Generate 1000 predictive simulations from your fitted model; produce a plot showing the distribution of the number of zero-count observations in the ensemble of simulations. Compare the number of zero-count observations in the data and draw conclusions about the need (or not) for a zero-inflated model.
Using the glmmTMB package, fit regular and zero-inflated NB1 and NB2 models (assume the level of zero-inflation is independent of the covariates). Compute AIC for all four models and describe your conclusions about which model is best, why, and by how much. Repeat the predictive simulations and count-of-zeros plot for your best model.
What conclusions do you draw about the effect of mining on (aggregated) salamander counts?

IV. Mixed models

The Early data set is from the mlmRev package:

The 103 infants from low income African American families were divided into a treatment group (58 infants) and a control group (45 infants). Starting at 0.5 years of age the infants in the treatment group were exposed to an enriched environment. Each infant’s cognitive score on an age-specific, normalized scale was recorded at ages 1, 1.5, and 2 years.
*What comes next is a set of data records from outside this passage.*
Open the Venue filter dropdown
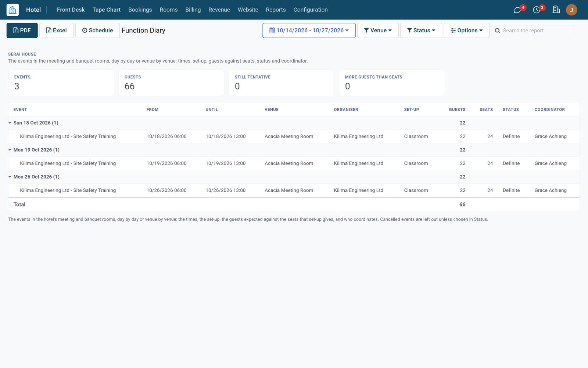Viewport: 588px width, 368px height. 378,31
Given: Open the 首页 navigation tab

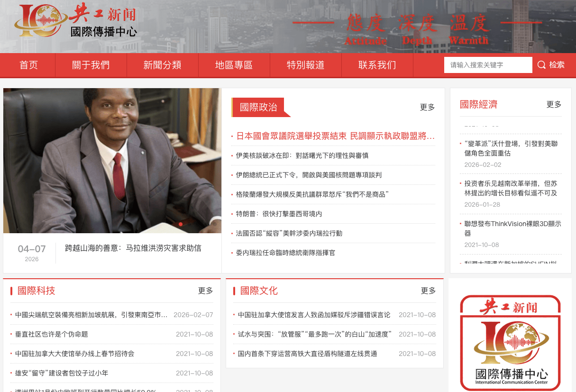Looking at the screenshot, I should click(x=28, y=65).
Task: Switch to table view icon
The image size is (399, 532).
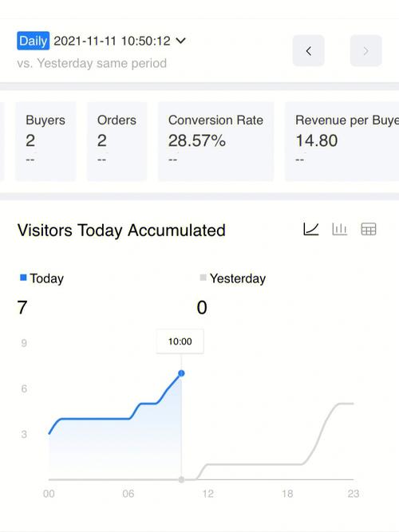Action: tap(369, 230)
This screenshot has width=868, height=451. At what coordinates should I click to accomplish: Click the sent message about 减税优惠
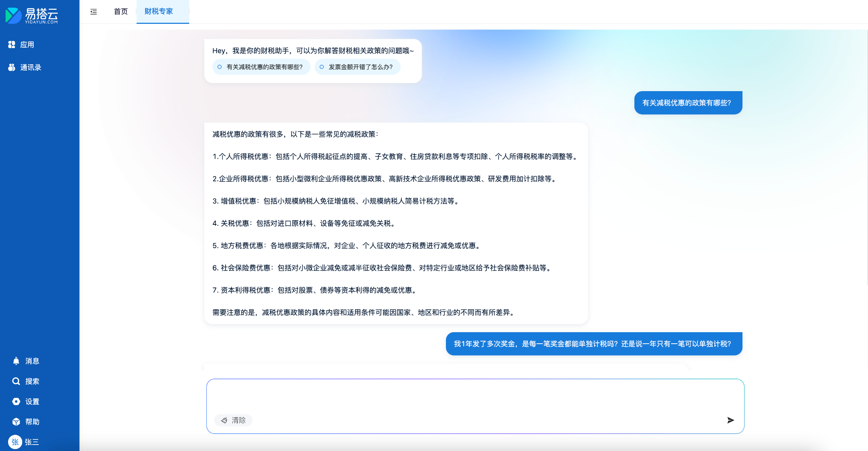(x=688, y=103)
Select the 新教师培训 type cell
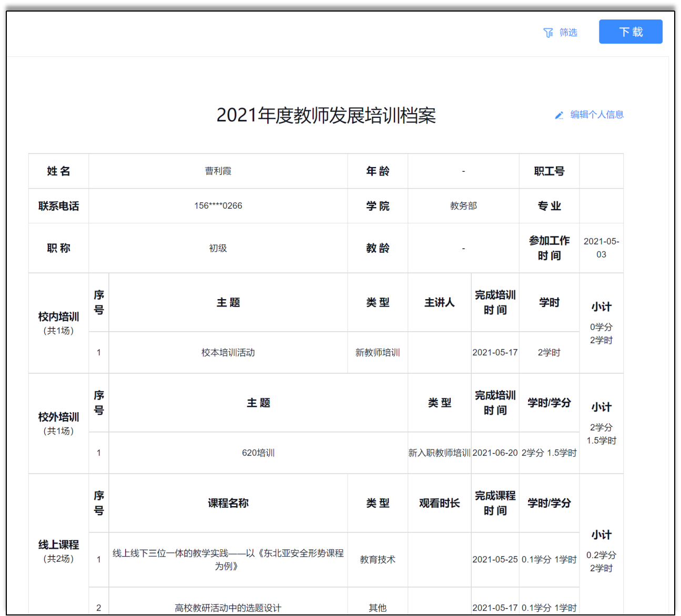The height and width of the screenshot is (616, 681). 377,352
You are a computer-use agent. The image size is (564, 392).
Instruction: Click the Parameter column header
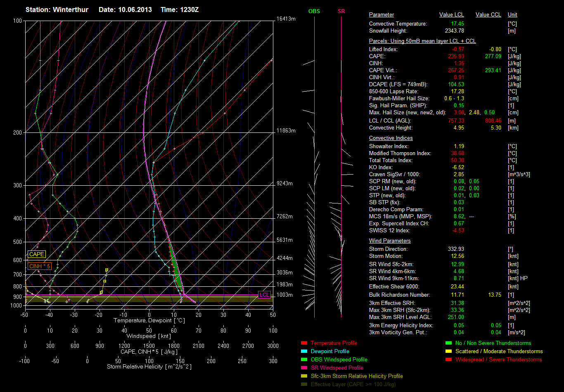pos(381,15)
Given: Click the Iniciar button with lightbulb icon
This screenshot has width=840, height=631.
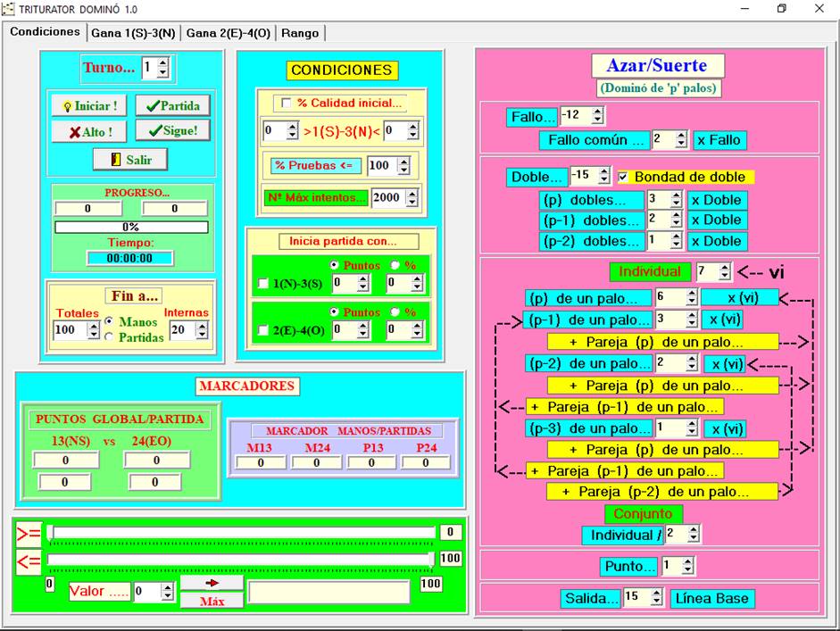Looking at the screenshot, I should [89, 105].
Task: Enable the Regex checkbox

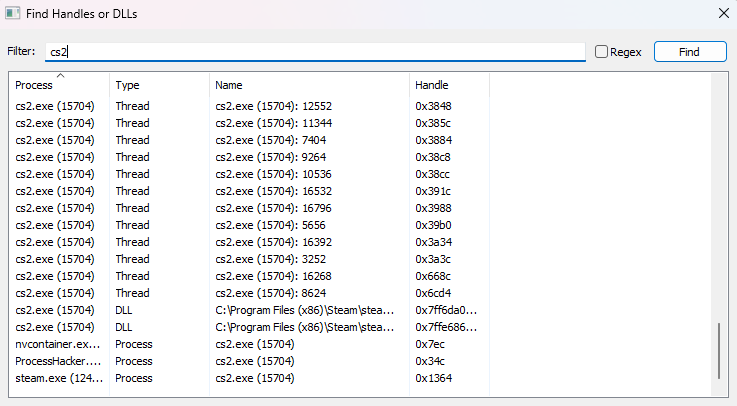Action: pos(601,51)
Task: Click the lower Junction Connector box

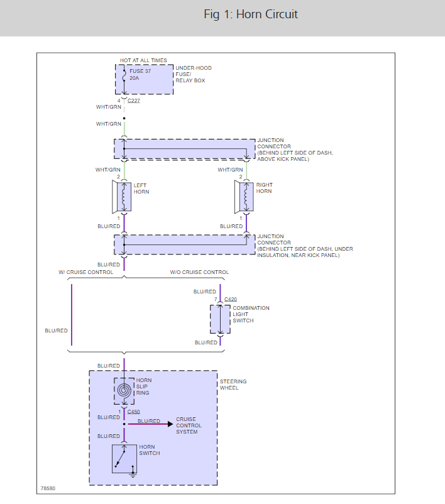Action: click(185, 245)
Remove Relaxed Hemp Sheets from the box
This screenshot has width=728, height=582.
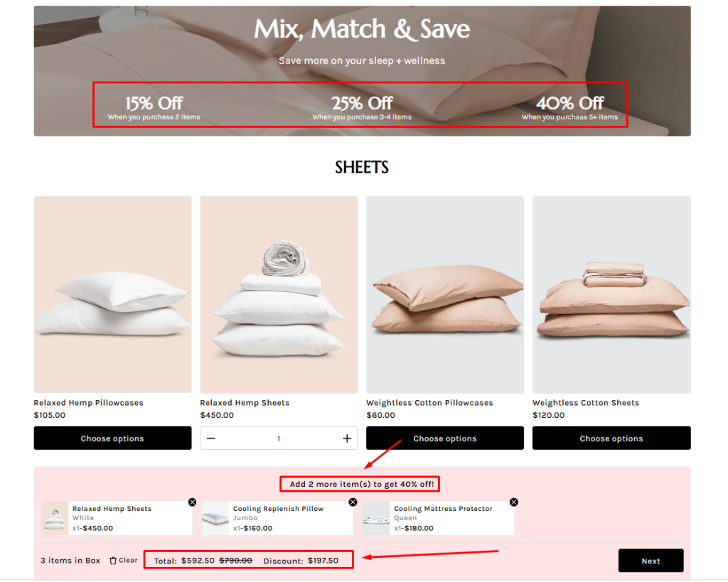[192, 502]
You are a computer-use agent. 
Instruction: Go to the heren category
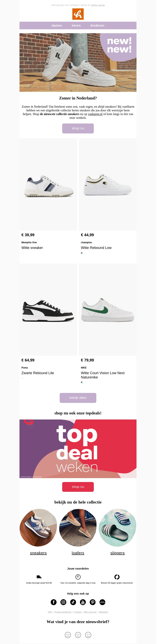[x=76, y=26]
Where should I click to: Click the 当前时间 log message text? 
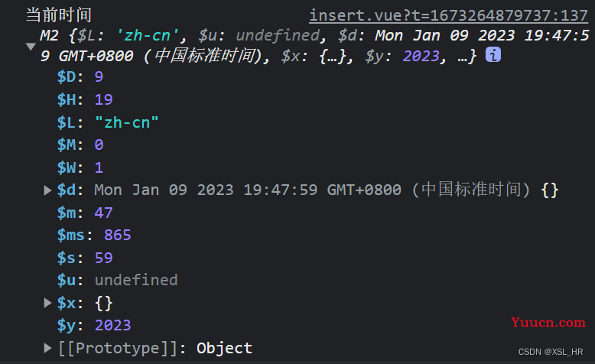pyautogui.click(x=59, y=15)
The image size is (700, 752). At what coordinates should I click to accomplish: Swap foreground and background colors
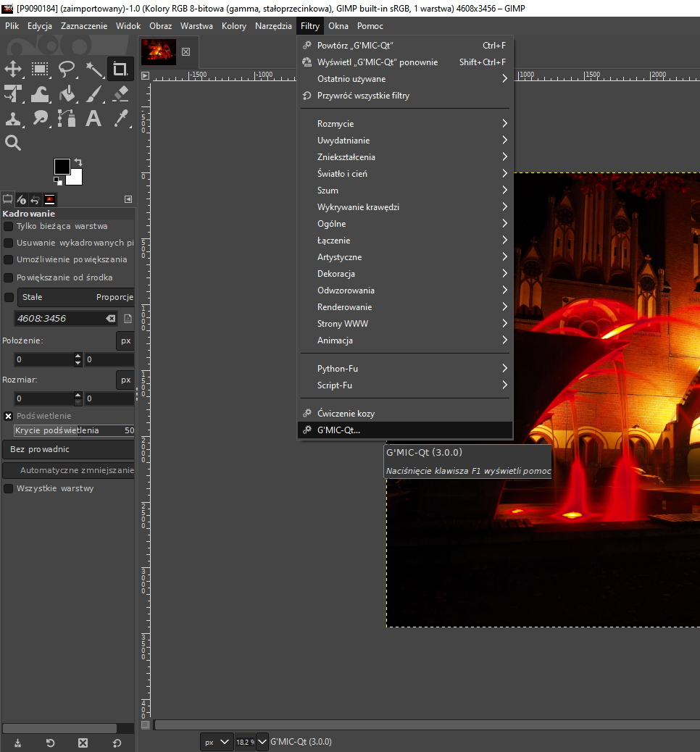click(x=78, y=162)
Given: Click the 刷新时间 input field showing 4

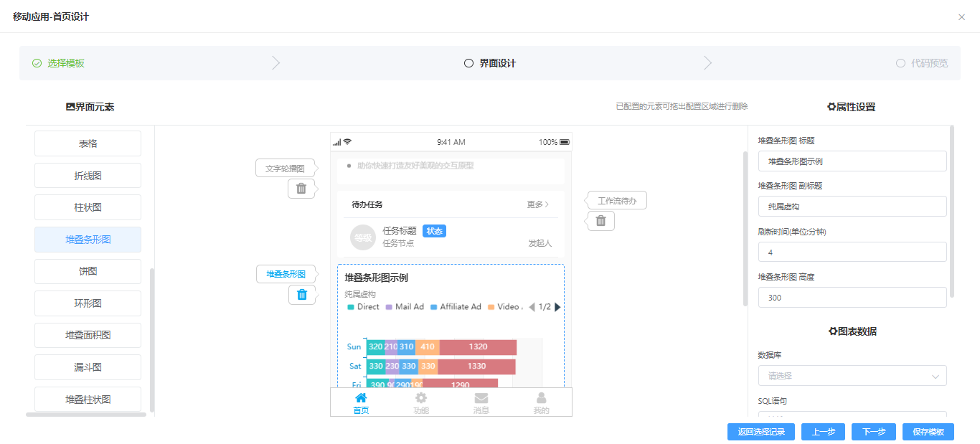Looking at the screenshot, I should (852, 252).
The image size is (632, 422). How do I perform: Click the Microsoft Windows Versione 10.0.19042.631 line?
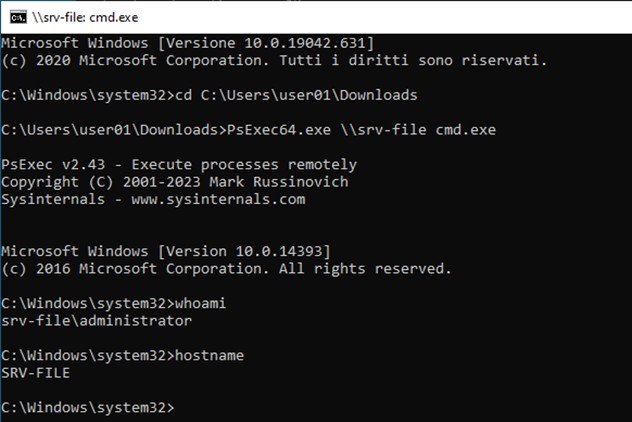(187, 44)
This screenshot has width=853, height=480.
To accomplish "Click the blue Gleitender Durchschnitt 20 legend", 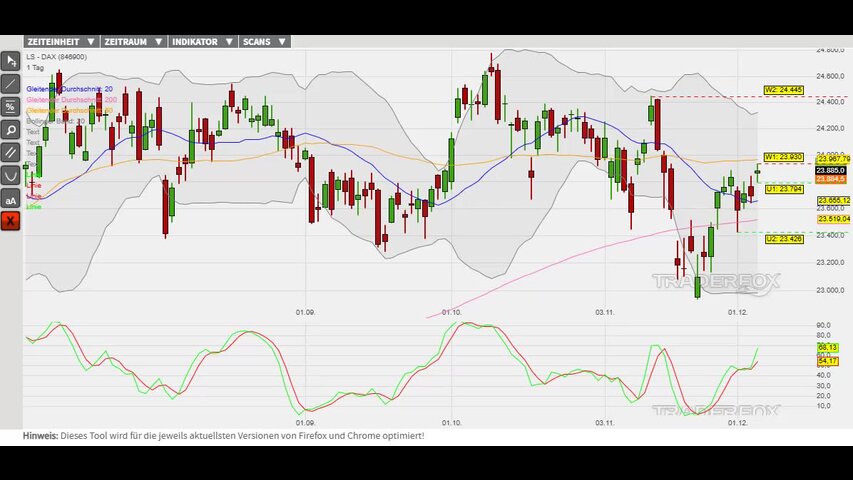I will [69, 89].
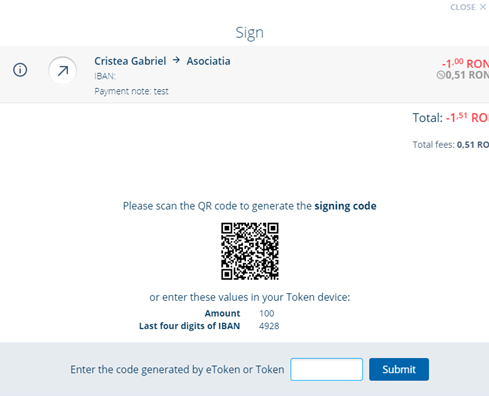Submit the signing code
489x396 pixels.
(x=399, y=369)
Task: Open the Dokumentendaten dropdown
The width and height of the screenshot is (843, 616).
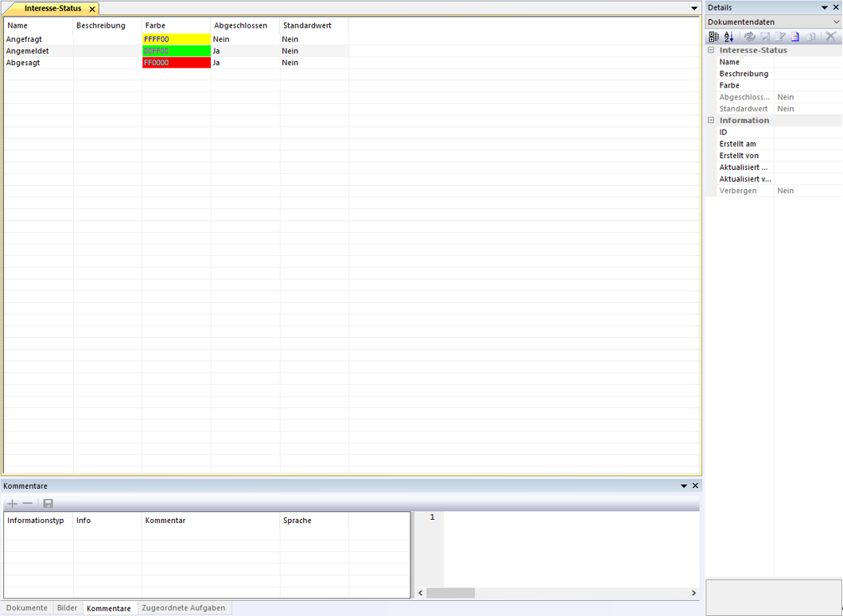Action: 836,22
The predictor variables are id (ID number), age, and trt (N/Y). The response is cog (cognitive score).

You may choose either lme4 or lmerTest to fit the mixed models in this example.

Graph the data in a way that shows all of the effects on cog, including distinguishing among individuals in some way.
Construct two modified versions of the age variable, one (fAge) a factor with associated sum-to-zero contrasts, and one (cAge) a zero-mean numeric variable (these are already in the file, although you may still need to convert fAge to a factor and set its contrasts). Fit three ordinary linear models (ignoring id, but including the interaction of age and treatment), one with each version of the age variable (original, factor, mean-centered). Describe and compare the three models, especially the statistical significance of the main effect of treatment. Use AIC to compare the three models and interpret the results (differences in both df and AIC.

Regardless of the conclusions you reached in the previous step, use the centered-mean (cAge) predictor in the remainder of this question.